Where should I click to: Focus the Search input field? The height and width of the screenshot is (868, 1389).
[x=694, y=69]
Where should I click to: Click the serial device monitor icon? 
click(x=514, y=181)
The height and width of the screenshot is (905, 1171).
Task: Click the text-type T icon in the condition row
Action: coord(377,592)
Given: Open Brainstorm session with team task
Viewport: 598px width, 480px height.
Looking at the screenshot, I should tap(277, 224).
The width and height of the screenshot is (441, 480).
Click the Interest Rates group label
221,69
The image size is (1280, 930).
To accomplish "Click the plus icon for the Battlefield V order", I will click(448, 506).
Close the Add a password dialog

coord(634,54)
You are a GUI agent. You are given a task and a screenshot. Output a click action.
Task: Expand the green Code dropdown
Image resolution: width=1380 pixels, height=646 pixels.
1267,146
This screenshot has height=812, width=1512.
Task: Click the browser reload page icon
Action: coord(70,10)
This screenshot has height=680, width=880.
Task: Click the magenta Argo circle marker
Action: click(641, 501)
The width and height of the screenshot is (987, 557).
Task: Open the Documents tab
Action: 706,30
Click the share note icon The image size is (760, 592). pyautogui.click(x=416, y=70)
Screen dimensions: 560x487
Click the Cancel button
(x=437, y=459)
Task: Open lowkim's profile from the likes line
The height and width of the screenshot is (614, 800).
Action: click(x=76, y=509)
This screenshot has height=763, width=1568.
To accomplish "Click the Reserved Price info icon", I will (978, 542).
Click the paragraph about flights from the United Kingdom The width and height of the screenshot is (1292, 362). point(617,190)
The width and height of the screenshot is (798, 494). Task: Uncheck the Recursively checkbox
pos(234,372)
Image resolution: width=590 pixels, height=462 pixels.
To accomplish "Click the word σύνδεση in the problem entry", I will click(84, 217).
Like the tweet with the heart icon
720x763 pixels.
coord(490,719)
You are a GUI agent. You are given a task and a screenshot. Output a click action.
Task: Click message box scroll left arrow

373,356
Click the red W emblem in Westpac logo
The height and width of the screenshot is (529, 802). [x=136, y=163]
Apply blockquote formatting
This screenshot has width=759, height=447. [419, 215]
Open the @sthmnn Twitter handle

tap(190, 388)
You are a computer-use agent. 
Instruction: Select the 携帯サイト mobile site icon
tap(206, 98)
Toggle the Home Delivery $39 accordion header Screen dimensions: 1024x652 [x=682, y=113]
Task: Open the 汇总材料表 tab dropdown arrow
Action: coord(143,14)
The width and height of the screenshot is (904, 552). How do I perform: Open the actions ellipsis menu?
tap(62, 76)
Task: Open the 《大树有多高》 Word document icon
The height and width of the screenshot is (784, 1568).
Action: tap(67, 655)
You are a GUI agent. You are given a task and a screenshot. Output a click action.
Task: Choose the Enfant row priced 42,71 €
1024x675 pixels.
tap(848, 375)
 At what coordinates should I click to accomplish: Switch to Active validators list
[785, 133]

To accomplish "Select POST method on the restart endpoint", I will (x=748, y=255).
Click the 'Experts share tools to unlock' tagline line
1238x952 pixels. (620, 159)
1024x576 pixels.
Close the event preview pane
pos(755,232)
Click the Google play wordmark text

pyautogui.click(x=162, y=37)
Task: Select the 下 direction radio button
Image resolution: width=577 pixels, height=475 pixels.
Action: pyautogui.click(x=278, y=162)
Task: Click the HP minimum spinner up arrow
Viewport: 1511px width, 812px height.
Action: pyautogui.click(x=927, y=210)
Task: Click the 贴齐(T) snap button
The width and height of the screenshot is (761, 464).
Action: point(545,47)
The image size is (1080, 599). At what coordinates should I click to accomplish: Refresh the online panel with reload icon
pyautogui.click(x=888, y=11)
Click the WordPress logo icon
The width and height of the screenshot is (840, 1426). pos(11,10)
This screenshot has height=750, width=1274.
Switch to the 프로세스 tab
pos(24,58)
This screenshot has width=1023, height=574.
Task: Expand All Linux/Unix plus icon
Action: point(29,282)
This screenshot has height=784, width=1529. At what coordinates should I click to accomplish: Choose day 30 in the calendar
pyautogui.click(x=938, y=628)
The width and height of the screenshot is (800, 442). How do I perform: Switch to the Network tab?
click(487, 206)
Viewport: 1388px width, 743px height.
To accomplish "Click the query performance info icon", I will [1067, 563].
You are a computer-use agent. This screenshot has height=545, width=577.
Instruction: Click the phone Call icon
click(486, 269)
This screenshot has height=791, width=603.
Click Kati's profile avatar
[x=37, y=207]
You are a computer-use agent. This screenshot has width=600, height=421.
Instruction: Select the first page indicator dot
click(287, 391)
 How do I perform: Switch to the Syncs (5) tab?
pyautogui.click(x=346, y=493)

____________

The lines above that hold "info" are the result; show every one of them.

* Reply to the exercise
To accomplish "Click the Reserved Price info icon", I will (978, 542).
To accomplish "Click the query performance info icon", I will [1067, 563].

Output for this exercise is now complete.